You need to work out $1-P(\text{game has no SSS})$ (an SSSS includes SSS - twice in fact). I should think.

P(game has no S) is simple: DDDDD = $\Pr(D)^5 = (\tfrac{1}{3})^5$
P(game has no SS) is: a pick of five events A or B where A=D and B = SD. $\Pr(B) = \tfrac{2}{9}$ and $\Pr(A) = \tfrac{1}{3}$. The probability that we get a sequence of 5 As and/or Bs is $\Pr(A \text{ or } B)^5 = (\Pr(A) + \Pr(B))^5 = (\tfrac{1}{3} + \tfrac{2}{9})^5 = (\tfrac{5}{9})^5$.

We can repeat this analysis for P(game has no SSS). In this case we have events A, B and C where C=SSD and A and B are as before. $\Pr(C) = \tfrac{4}{27}$. In this case we need a run of five events A, B and C with probabiltity $\Pr(A \text{ or } B \text{ or } C)^5 = (\Pr(A) + \Pr(B) + \Pr(C))^5 = (\tfrac{1}{3} + \tfrac{2}{9} + \tfrac{4}{27})^5 = (\tfrac{19}{27})^5 = 0.17256$ to 5d.p.

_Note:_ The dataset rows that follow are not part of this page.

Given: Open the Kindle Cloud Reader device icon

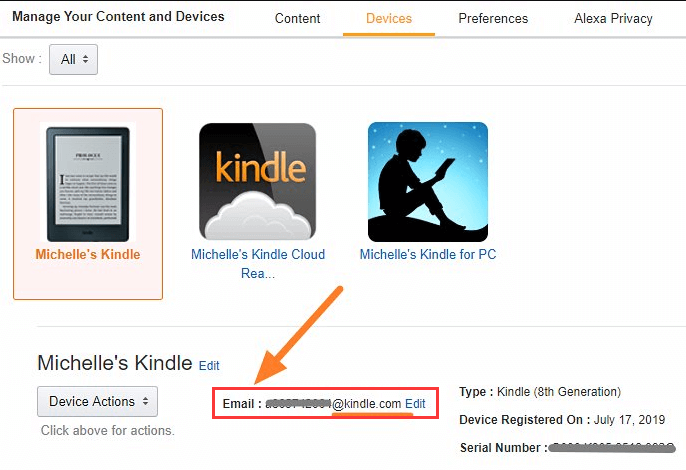Looking at the screenshot, I should pyautogui.click(x=258, y=182).
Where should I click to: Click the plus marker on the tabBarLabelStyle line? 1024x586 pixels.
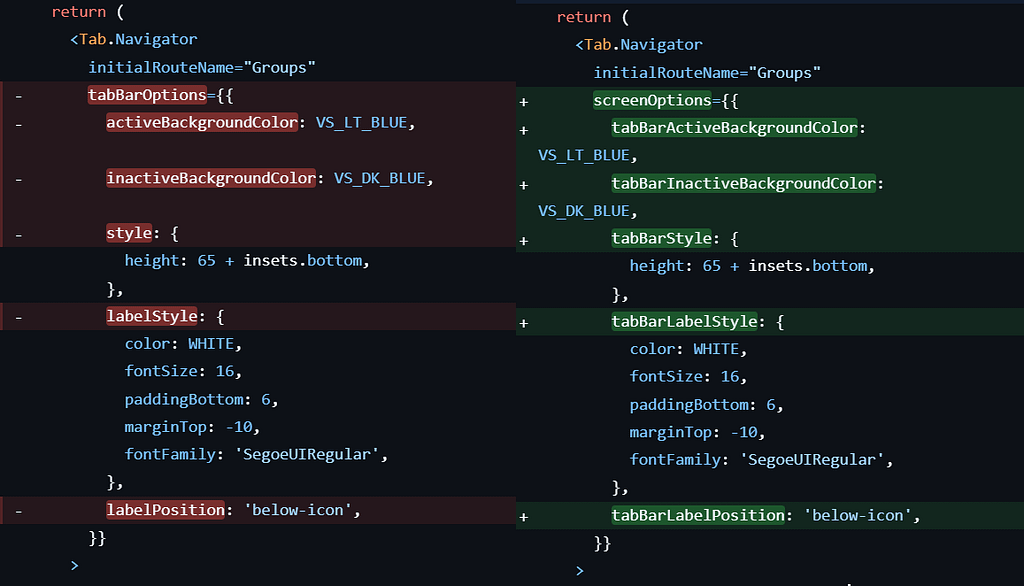(524, 322)

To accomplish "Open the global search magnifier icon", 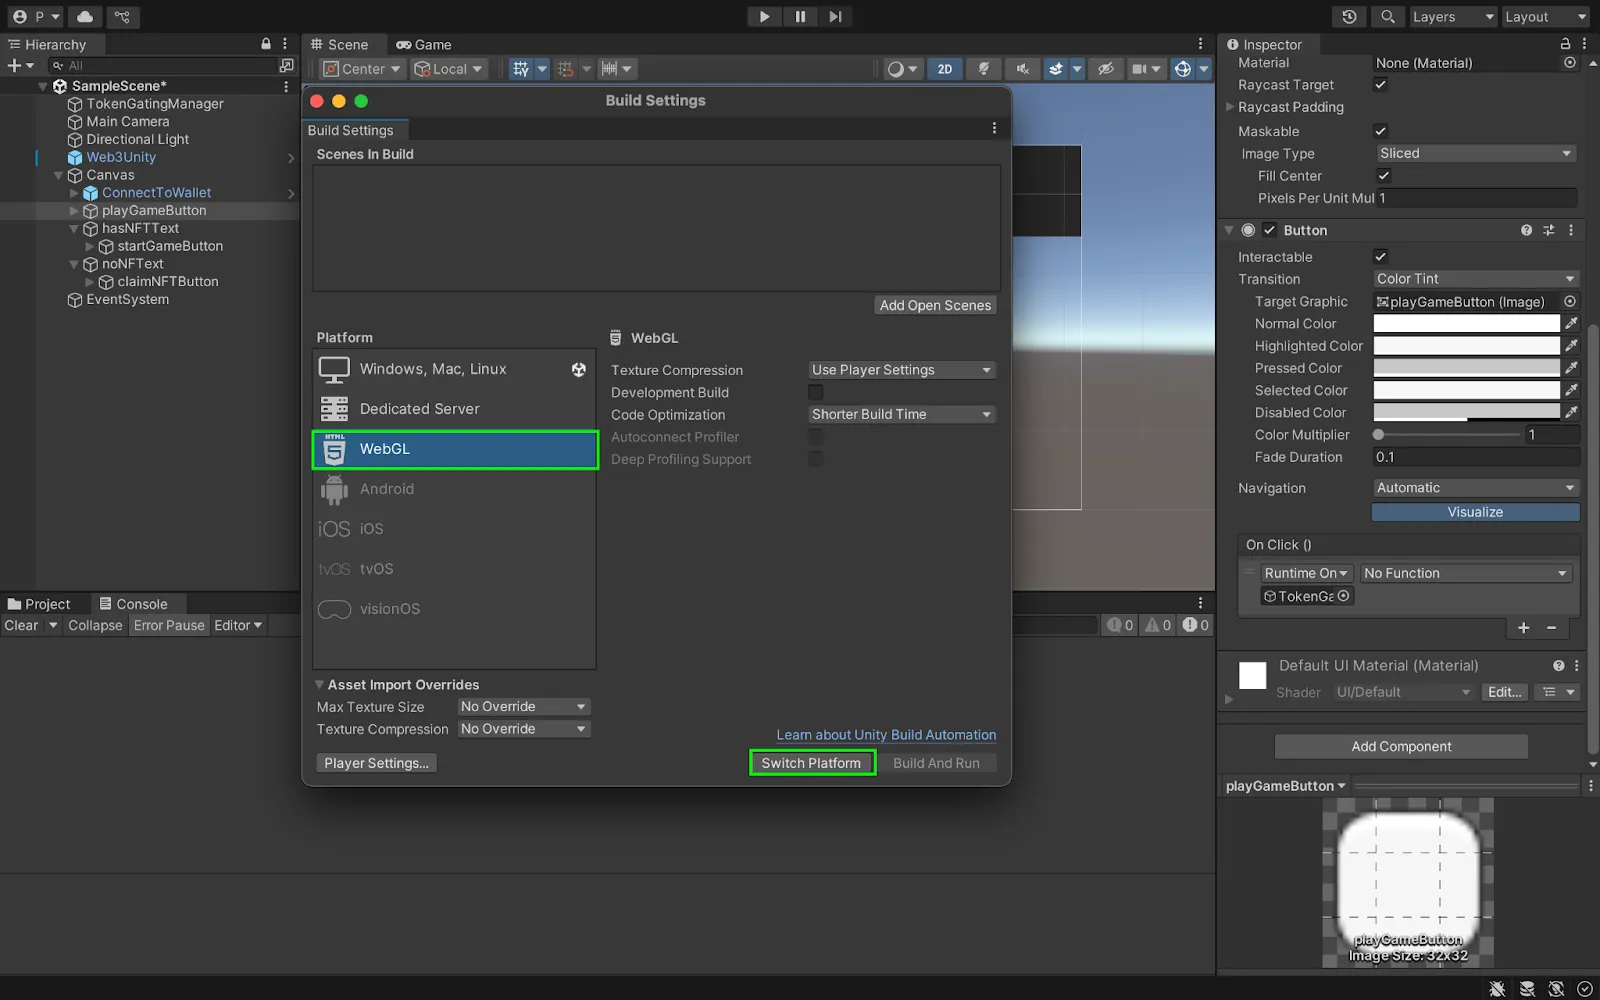I will [x=1388, y=17].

So $\Pr(\text{game has SSS - or more}) = 1 - 0.17256 = 0.827$ to 3d.p.

The beauty of this solution is that it extends easily and it gets the binomial theorem to do the combinatorics for you.

Last edited by v8archie; August 10th, 2014 at 09:33 PM.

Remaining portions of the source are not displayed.